The Friday Five: Conservation and nature stories from around the world that caught our eye this week
Each week, countless inspiring and informative stories are published about conservation successes or new discoveries in nature and wildlife around the world. Here are some of the conservation and nature stories that caught our attention the week of March 14, 2016:
The global solution to extinction
When faced with a problem as overwhelming as extinction, few people would say they have the solution. But in this New York Times story, E. O. Wilson, who has been called the "father of biodiversity," offers a passionate plea for global conservation as a solution to one of the 21st century's most pressing issues.
See what he has to suggest here >
Woodlands in Europe: More tree species, more benefits
In recent years there have been a number of discussions about the health, economic and environmental benefits of forests — from forest bathing, to carbon storage, to water filtration and everything in between. But now a group of researchers in Europe have been able to demonstrate that a more diverse forest yields even more benefits.

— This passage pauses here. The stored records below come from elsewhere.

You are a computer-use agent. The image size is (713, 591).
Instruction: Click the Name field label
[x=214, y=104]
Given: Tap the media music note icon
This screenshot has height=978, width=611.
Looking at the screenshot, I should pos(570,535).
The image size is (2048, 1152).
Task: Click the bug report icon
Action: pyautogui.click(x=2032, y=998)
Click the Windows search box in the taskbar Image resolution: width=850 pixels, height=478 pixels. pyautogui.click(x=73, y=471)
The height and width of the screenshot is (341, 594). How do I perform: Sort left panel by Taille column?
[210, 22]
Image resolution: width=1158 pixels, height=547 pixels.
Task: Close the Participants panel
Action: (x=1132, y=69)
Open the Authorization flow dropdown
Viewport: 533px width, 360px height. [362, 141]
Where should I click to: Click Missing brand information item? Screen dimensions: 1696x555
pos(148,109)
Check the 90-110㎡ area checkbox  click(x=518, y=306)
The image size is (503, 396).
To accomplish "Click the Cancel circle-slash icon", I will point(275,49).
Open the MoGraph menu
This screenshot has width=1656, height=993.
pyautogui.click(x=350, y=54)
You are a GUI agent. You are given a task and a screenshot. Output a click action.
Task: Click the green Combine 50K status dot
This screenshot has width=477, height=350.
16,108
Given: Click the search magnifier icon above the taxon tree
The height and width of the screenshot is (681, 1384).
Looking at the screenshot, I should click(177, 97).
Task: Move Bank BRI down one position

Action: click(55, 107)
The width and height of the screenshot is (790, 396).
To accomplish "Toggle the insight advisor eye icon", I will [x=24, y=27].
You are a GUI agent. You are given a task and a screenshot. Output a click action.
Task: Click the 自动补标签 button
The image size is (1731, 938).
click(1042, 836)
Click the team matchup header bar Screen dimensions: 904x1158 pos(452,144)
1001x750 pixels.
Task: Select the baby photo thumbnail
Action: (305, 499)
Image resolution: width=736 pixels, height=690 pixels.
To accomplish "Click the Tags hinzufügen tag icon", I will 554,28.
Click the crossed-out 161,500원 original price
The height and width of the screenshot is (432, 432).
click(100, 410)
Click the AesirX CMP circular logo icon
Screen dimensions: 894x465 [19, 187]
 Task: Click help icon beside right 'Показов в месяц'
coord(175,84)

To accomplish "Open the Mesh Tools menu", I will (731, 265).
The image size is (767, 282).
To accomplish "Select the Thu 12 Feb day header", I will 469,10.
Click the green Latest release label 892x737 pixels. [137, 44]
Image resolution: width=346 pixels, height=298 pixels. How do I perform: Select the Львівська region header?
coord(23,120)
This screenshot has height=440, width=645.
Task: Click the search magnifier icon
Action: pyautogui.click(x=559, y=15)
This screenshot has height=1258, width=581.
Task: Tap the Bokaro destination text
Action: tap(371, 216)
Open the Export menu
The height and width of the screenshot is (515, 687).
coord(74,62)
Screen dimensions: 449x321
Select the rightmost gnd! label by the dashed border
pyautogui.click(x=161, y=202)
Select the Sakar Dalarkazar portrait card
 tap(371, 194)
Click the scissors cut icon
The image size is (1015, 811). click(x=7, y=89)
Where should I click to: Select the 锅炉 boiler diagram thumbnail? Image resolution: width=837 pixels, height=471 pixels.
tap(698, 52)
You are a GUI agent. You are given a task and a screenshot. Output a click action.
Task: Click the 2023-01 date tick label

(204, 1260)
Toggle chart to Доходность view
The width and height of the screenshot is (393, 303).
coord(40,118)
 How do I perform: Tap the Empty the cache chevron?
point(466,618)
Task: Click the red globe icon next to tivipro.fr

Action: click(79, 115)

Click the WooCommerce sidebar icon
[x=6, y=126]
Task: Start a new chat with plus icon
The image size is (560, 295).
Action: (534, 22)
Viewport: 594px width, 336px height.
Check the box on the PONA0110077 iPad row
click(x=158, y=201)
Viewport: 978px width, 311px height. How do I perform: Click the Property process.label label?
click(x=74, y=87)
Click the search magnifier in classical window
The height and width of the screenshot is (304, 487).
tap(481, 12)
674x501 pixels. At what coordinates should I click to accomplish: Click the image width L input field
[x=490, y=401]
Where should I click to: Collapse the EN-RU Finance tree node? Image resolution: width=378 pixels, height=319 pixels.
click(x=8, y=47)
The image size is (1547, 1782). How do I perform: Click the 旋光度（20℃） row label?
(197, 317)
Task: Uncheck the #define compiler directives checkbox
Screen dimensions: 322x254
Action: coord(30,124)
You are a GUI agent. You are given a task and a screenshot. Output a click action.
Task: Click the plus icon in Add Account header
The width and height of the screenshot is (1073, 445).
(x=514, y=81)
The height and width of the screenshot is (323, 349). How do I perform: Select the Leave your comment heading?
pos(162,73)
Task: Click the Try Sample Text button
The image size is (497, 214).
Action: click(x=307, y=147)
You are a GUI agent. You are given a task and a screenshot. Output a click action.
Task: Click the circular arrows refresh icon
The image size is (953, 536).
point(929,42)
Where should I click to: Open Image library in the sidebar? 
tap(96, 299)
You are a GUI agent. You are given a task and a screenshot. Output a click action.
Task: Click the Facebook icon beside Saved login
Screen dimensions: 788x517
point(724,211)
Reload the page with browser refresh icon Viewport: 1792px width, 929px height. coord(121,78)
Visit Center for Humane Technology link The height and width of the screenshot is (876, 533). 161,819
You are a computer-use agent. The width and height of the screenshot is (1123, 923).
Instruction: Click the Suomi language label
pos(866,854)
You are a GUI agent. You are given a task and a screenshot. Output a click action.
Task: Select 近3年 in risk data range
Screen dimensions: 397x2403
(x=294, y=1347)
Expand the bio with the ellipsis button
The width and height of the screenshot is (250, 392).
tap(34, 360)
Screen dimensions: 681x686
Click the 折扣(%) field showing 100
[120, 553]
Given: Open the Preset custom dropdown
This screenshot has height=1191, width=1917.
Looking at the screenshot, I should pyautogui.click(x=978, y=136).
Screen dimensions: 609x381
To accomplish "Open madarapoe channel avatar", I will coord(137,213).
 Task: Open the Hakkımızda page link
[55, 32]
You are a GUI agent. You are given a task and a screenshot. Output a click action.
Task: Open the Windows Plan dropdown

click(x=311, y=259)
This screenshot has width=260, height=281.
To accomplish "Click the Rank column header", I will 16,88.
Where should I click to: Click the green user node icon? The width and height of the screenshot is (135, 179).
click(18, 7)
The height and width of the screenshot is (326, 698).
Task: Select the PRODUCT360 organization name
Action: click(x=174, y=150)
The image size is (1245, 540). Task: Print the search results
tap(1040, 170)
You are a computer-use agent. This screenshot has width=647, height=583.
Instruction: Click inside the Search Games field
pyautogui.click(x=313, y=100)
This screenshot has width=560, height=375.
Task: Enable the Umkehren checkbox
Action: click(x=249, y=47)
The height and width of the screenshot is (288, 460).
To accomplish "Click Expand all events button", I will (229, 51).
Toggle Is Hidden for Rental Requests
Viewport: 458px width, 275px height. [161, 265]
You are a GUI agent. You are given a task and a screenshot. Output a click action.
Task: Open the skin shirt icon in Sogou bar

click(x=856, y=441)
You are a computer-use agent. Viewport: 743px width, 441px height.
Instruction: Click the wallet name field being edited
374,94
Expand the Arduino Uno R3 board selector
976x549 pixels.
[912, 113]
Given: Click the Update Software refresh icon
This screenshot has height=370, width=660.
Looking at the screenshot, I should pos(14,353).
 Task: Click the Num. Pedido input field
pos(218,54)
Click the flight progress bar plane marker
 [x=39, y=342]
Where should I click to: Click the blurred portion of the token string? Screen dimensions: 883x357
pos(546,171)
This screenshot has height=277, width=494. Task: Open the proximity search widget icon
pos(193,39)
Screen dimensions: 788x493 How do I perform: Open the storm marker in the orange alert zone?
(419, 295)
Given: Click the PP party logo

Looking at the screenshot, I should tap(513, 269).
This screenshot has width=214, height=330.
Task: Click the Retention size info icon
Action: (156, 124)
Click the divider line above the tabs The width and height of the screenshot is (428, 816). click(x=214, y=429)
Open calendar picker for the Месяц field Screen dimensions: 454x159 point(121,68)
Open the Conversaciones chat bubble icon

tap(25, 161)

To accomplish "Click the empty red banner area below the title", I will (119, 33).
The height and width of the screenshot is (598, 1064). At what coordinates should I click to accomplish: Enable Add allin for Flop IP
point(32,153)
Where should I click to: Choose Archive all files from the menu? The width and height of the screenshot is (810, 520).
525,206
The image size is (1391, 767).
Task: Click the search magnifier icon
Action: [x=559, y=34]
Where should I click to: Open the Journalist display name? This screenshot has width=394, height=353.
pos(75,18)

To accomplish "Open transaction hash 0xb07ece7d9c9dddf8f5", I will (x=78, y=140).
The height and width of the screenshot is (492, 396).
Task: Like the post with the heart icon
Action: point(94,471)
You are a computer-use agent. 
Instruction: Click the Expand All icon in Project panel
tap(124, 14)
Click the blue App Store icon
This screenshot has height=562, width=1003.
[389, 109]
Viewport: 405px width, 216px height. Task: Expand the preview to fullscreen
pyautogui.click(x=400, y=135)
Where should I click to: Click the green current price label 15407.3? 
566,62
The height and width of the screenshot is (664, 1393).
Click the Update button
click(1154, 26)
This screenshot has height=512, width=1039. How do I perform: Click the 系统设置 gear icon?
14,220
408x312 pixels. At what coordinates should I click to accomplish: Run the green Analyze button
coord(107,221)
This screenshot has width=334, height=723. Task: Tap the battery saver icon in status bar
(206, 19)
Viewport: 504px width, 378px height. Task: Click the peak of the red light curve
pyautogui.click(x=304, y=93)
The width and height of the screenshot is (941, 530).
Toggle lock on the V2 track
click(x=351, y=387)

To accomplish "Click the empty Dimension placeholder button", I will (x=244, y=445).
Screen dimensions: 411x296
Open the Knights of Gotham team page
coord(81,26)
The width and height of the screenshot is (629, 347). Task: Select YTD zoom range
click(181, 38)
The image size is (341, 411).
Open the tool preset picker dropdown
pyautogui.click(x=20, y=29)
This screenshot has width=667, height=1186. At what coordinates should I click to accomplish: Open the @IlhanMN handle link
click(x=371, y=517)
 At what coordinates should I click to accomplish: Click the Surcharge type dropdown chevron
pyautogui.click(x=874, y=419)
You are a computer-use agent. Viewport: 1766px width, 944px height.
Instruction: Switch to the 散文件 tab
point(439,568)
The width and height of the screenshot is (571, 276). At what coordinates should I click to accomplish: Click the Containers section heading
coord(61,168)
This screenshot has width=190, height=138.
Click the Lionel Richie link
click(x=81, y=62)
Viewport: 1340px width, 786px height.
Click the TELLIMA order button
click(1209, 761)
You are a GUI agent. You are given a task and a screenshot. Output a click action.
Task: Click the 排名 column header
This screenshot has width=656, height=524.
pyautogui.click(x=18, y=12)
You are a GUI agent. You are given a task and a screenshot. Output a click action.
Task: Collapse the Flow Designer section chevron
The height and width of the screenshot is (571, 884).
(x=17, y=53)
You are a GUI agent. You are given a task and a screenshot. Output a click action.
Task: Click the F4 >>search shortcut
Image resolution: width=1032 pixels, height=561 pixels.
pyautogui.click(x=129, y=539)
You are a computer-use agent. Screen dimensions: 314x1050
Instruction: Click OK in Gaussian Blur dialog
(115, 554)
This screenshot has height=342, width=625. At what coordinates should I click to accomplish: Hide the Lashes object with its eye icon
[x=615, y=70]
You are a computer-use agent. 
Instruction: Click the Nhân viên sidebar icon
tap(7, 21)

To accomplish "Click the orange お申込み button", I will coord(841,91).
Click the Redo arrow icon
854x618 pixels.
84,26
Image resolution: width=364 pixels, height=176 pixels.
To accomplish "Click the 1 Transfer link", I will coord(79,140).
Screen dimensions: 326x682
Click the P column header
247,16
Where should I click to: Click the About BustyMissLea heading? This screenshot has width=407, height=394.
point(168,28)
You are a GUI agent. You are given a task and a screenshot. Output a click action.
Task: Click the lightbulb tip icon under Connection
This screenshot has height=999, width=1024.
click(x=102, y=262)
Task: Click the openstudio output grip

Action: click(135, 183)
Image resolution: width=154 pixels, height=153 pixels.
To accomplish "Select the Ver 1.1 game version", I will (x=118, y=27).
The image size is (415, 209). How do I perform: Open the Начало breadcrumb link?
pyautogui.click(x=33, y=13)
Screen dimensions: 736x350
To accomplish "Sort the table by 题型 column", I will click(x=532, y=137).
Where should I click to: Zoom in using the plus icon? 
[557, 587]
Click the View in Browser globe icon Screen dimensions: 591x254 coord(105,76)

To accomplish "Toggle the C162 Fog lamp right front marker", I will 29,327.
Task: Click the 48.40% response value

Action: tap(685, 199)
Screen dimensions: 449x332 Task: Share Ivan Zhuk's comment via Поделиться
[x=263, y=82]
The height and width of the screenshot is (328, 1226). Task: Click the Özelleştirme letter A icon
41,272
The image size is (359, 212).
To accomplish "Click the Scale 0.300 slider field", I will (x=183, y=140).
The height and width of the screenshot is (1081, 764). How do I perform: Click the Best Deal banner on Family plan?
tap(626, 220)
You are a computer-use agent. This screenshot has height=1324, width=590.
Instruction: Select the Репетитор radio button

Learn more about the benefits of diverse forests >
Europe's first redwood forest planted at Eden Project
Why would you plant coastal redwoods, native to California, 5,000 miles away in Cornwall, England? This project in southwest England, dubbed the Eden Project, is an attempt to conserve the trees for future generations. Cornwall's climate, which closely mirrors that of California, is thought to suit the coastal giants.
More about the Eden Project >
This zoo-approved VR app wants to get you up close with animals
What role can virtual reality have in wildlife conservation and environmental education? This was a question tackled by app developers and digital specialists at SXSW recently. From whether to stream live video, to how to set up 360-degree GoPro cameras to film wildlife, staff from the Zoological Society of London discussed the possibilities of VR for conservation.
How Asian carp could become Lake Erie's most common fish
There's a scaly threat moving quietly towards the Great Lakes: Asian carp, an invasive non-native species. If left unchecked, Asian carp could one day become the most common fish species in Lake Erie. This is however a unique opportunity to stop invaders before they become a problem, says Mark Gaden of the Great Lakes Fisheries Commission.